JENNIFER CHEYNE

When did you first start practicing mindfulness and why were you motivated to do so?

I began practicing mindfulness when I took an 8-week class not long ago. I had been having a difficult time getting over some things that had happened long, long ago and I was on the verge of going to the doctor to see about starting anti-depressants when I came upon a listing for a Mindfulness-based Cognitive Therapy course at InsightLA, headed by two therapists, Elisha Goldstein and Roger Nolan. I decided to give this a try— my last try before antidepressants.

Did you take a class? If so, what sort of a class did you take?

There were 15 or so of us in the group, and our first exercise was to "experience" a raisin in detail, as if we were from outer space and had never encountered such a thing before. Each week we  practiced different types of meditation including focusing on the breath, and body scans. The part I really liked though is that they also focused, not only on noticing that we were thinking, but evaluating the truth and content of the thoughts, showing us how our perspective colored our "reality."

Also, taking a class was an exceptional experience because if I had met my classmates on the street, I would have compared myself to every person in the room and decided they "had it all together" and I did not. But we all had our own struggles – and we were all just amazing people for it. It taught me a lot about what is on the insides of most folks who are walking through this world with me.

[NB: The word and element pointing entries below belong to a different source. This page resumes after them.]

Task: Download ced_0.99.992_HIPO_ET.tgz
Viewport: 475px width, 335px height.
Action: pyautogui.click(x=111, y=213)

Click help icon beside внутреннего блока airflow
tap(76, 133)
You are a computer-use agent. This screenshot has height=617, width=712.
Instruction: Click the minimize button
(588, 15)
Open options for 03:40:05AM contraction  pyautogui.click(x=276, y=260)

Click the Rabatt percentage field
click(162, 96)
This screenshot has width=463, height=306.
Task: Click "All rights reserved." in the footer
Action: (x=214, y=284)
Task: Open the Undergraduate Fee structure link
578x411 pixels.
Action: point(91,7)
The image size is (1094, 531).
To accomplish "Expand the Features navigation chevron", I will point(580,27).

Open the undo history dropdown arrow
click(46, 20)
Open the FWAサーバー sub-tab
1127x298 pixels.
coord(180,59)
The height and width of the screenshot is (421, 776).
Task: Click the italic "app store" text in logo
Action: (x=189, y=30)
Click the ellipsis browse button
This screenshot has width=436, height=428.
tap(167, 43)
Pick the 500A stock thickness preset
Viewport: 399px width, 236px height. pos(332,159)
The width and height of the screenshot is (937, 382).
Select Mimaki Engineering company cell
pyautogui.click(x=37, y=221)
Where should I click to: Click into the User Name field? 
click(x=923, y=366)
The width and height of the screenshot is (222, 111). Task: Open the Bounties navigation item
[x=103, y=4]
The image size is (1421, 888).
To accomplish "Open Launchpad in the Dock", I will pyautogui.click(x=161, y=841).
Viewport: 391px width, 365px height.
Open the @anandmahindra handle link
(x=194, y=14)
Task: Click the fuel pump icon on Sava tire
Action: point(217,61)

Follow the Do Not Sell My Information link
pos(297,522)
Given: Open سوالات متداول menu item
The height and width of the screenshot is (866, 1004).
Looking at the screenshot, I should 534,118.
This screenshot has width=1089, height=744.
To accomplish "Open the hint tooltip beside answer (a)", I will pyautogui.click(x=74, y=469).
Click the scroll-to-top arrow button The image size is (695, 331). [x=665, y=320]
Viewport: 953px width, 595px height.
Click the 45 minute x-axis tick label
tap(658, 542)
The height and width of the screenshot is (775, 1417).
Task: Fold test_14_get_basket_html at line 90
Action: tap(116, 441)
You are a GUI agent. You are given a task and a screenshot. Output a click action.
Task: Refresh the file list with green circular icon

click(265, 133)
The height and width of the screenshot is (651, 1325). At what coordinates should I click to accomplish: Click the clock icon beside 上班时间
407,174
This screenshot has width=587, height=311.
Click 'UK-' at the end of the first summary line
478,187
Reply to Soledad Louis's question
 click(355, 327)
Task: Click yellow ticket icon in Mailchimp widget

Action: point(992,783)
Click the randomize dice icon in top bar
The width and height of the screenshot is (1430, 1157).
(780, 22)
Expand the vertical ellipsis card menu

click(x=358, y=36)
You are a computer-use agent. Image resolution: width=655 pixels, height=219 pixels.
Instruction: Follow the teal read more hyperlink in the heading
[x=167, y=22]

How has mindfulness made a difference in your life?

Instead of being a person whose thoughts have her, I am a person who is having thoughts. I am watching myself have thoughts and they can't blindside me, now. They are separate from 'me,' and can be examined and either rejected or accepted. I have some control over whether I will believe what I think about a situation – and I have realized that very often my automatic assumptions have no basis in reality. It took creating the gap in order to begin to observe and question.

What do you do for your livelihood (e.g., homemaker, teacher, firefighter) and does your practice of mindfulness affect that?

I am a mother and a returned, "mature" student, getting my degree for the first time in middle age (I guess you could call it that). Mindfulness, first of all, allowed me to dismiss ideas that depressed me, about how I was so "late" getting started, how much time I had wasted, how "ridiculous" I looked, sitting in class with a lot of 20-year-olds. I can now actually hear it when a professor tells me how much he or she appreciated my perspective in discussions, and I can see that other students accept me and attempt in all ways to make me feel comfortable and welcome, even socially. The rest was all in my head – and what bits of it were and are true, well, so what? It just doesn't matter – it's my own experience and I can finally choose to interpret it in a way that is helpful instead of harmful to my self-esteem.

Is there anything else you would want people to know about mindfulness and you?

There were so many thoughts that I had absorbed unconsciously, both from my parents and from a critical former partner. Becoming aware that most of this had, in reality, nothing to do with me allowed me to see myself much more compassionately. My examined thoughts have made me see that what I really am is human and striving, and that it is okay, wherever I am at.